How dangerous are these people?


When I was in high school, I studied with a teacher from the West Bank settlement of Shiloh. He was an American guy who had moved to the West Bank out of a discovery of religion and deep feelings of Jewish ownership over the land of the West Bank. One shabbat I joined him at his settlement and stayed at his neighbors house. Waking up in the morning, I asked the family where their son was, as I was staying in his bed for the night. They informed me that he was in jail as a result of being caught walking to the Temple Mount in Jerusalem with explosives in an attempt to blow up the Dome of the Rock in order that a third temple could be built. The extremists are everywhere in the West Bank and one does not have to look deeply to find people, both in groups and individuals, that are ready to use extreme violence for religious and political reasons. I know that most settlers would classify themselves as peace loving people who believe in the right of Jews to have control of the West Bank. That is well and good but the bottom line is that there is a group of absolute extremists within the greater settler community that operate with the full knowledge of the settler community. These people would not be able to do what they do without the full knowledge of the great community and ultimately the State of Israel itself. Does anyone think that the Yesha council will come out with a statement saying that a real soul searching needs to take place within the settler community as a result of the arrest of this extremist?

The internal security services of Israel have arrested an American born Israeli settler who is responsible for at least two murders of Palestinians in the West Bank as well as a number of attacks against Jews including the leftist Zeev Sternhall. Avi Issacharoff makes the point that this settler’s mistake was targeting Jews as well as Palestinians because crimes against Palestinians rarely go to trial despite the efforts of Ta’ayush and Yesh Din. There is ample evidence on this website to support Issacharoff’s claim.

Settlers Near the West Bank Outpost of Asahel

Settlers Near the West Bank Outpost of Asahel

What is a surprise in the news today is the amount of security forces that were needed in taking this guy into court as well as his treatment in prison which until now has been reserved for leftists and Palestinians. When he was plucked off a Jerusalem street, he was armed and security forces found arms caches in his house and another location. It is amazing that these types of people, extremist settlers that is, are some of the only people in the country that are allowed to carry weapons around. Perhaps, that would be a sensible place to begin an overhaul of our weapons policy with these people and in general.

As someone who deals with settlers on a regular basis, I hope that the government increases their crackdown on these types of people. Not all of the settlers are as extreme as this one caught today but there is a definite support base, like in most terrorist environments, that allows this activity to continue with implicit support. The coming days should feature a number of settlers and settler groups arguing that this person was somehow crazy and not like them. The sad truth, as far as I can tell based on experience with these people, is that he is not far off from the rest of the “proud settler” community that uses the state and its resources to continue to put us all on their path to insanity and implosion.

  1. #1 by Yisrael Medad on November 2nd, 2009

    I have been living in Shiloh since 1981 and I find this statement relating supposedly to Shiloh residents a bit unbelievable: “They informed me that he was in jail as a result of being caught walking to the Temple Mount in Jerusalem with explosives in an attempt to blow up the Dome of the Rock in order that a third temple could be built.” There were several Shiloh residents – Natan Natanson, Era Rappaport and Shlomo Levyatan – who were jailed as a result of the Jewish Underground affair but all were connected to attacks on Arabs.
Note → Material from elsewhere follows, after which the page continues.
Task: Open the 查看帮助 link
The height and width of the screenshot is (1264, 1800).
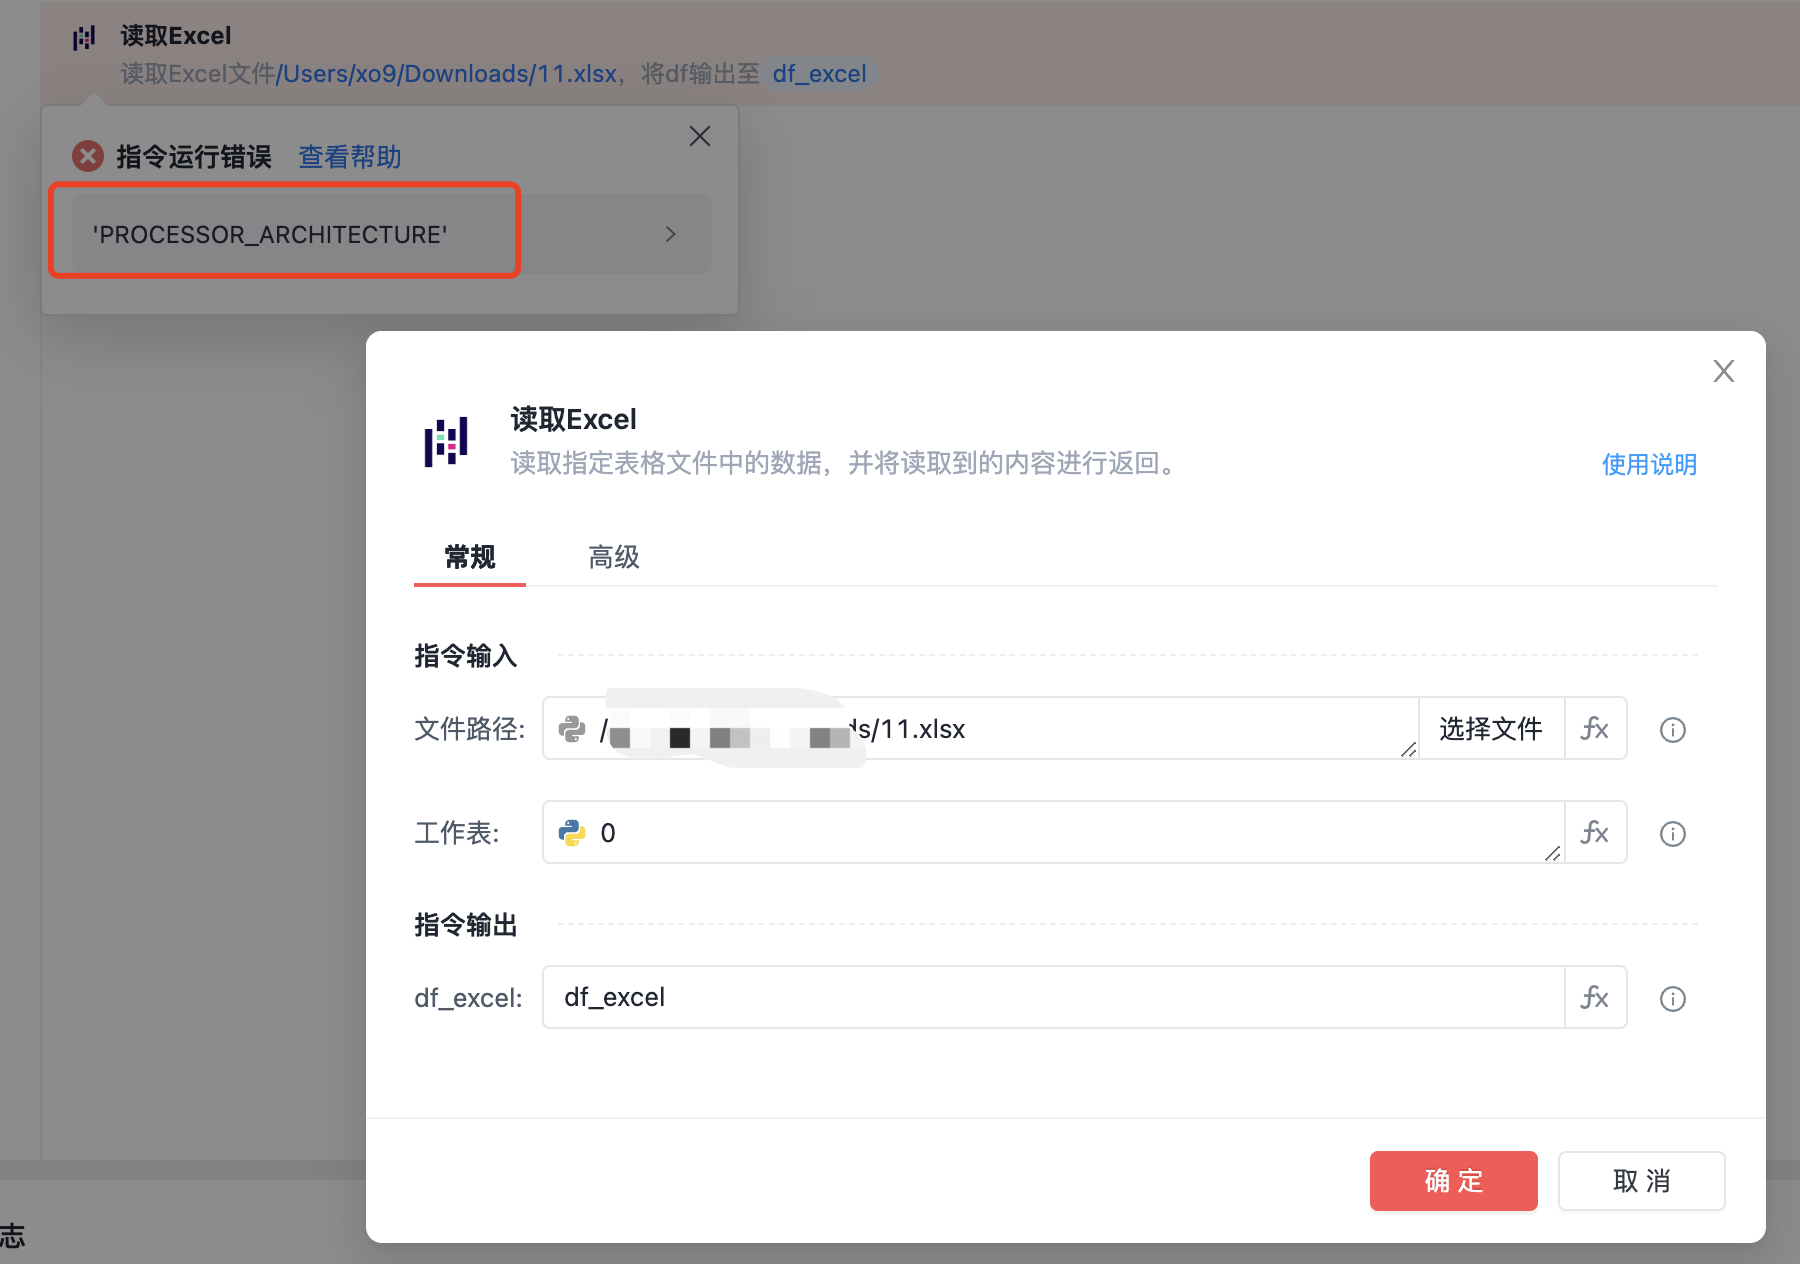Action: pyautogui.click(x=350, y=157)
No explosives were ever brought to the Temple Mount in that case as the plan to attack the Dome of the Rock was abandoned. I can’t recall any other person resident of Shiloh involved. I’d appreciate being so informed whether publicly or privately.
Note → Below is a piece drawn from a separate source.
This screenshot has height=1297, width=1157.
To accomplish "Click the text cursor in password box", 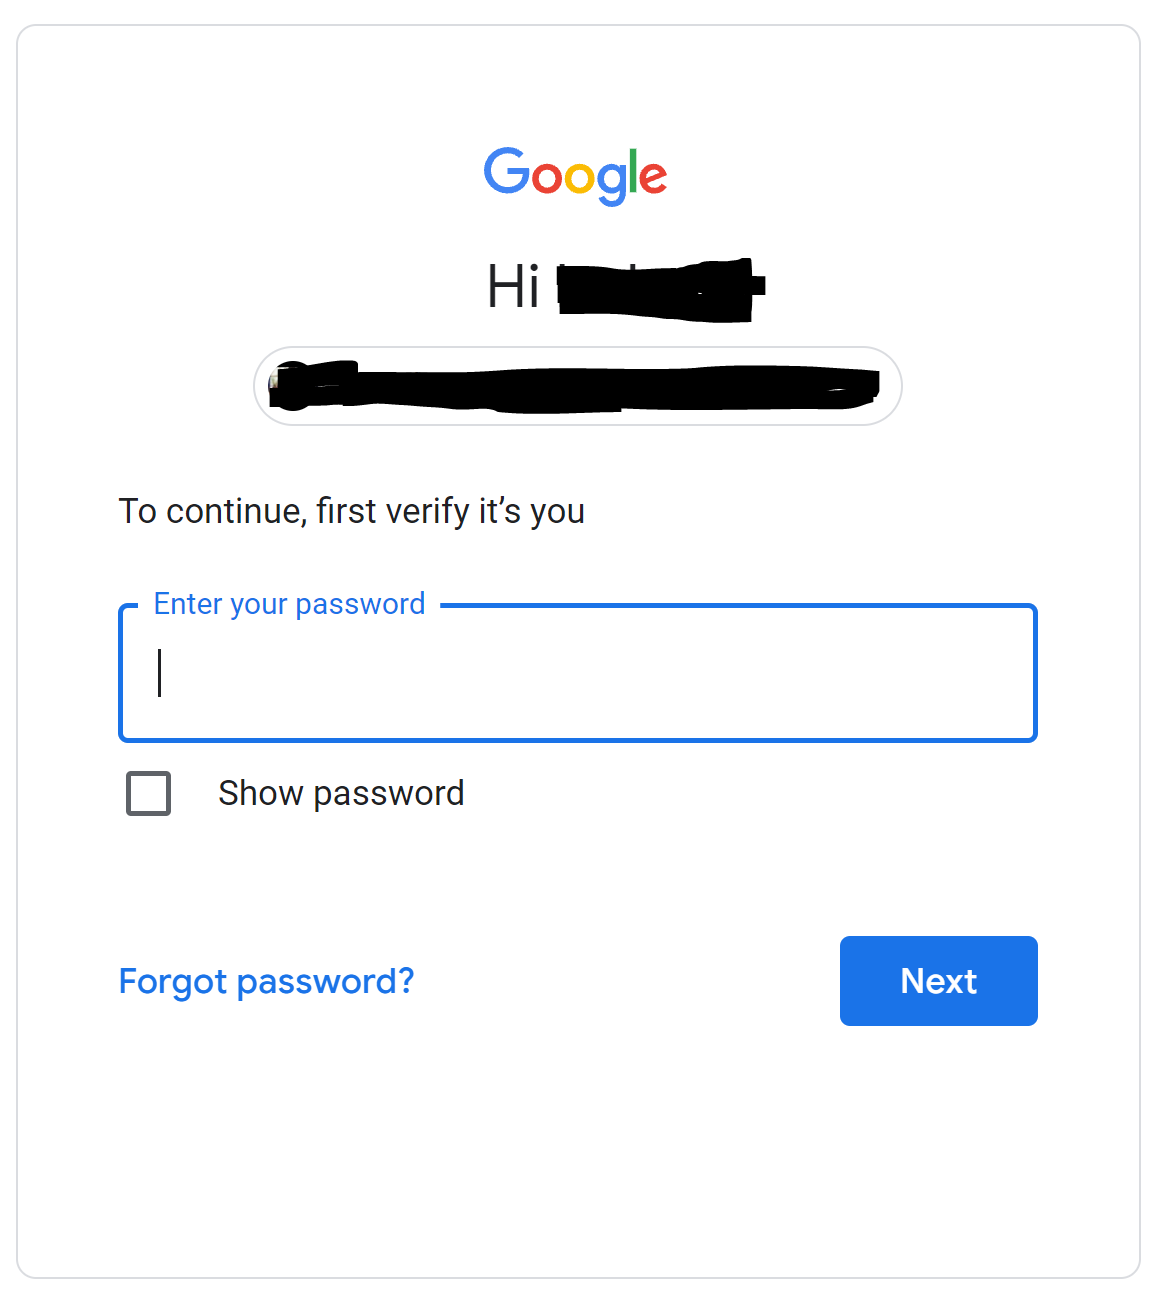I will pos(160,673).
  2. #2 by Joseph Dana on November 3rd, 2009

    I clearly remember being told that he was in jail for trying to blow up the Temple Mount but I could be mistaked as it was many years ago. Killing Arabs or blowing up the Temple Mount…. very good that you mark this important difference. Note the sarcasm.

    Enjoy trying to distance yourself from this behaviour.

  3. #3 by Woody on November 3rd, 2009

    I don’t see why it couldn’t just be bragging by the family? As Yisrael points out, there is a distinction between bombing the Temple Mount and just attacking Arabs. It might be more comfortable to say the former and not the latter? Though for some this doesn’t seem to be a problem – I’m not sure if the family you met is ambivalent about the matter or just not as clear as Yisrael.

    In any case, it’s hardly an indictment of what Joseph presents because people don’t tell the truth a lot on these matters, but it’s not central to his thesis.

  4. #4 by Joachim Martillo on November 4th, 2009

    In Makdisi Overlooks US Journalistic Nazification, I wrote:

    Makdisi should have pointed out that the logic of supporting a Zionist territorial claim based on the etymological connection of the word Jew with the word Judea would give Irish Roman Catholics the right to steal and ethnically cleanse Rome because the word Roman is morphologically derived from the word Rome. In other words, Zionism is so extreme that it is psychotic, and the failure of Americans to show any awareness of inherent Zionist extremism strips the term extreme of any meaning in US political discourse.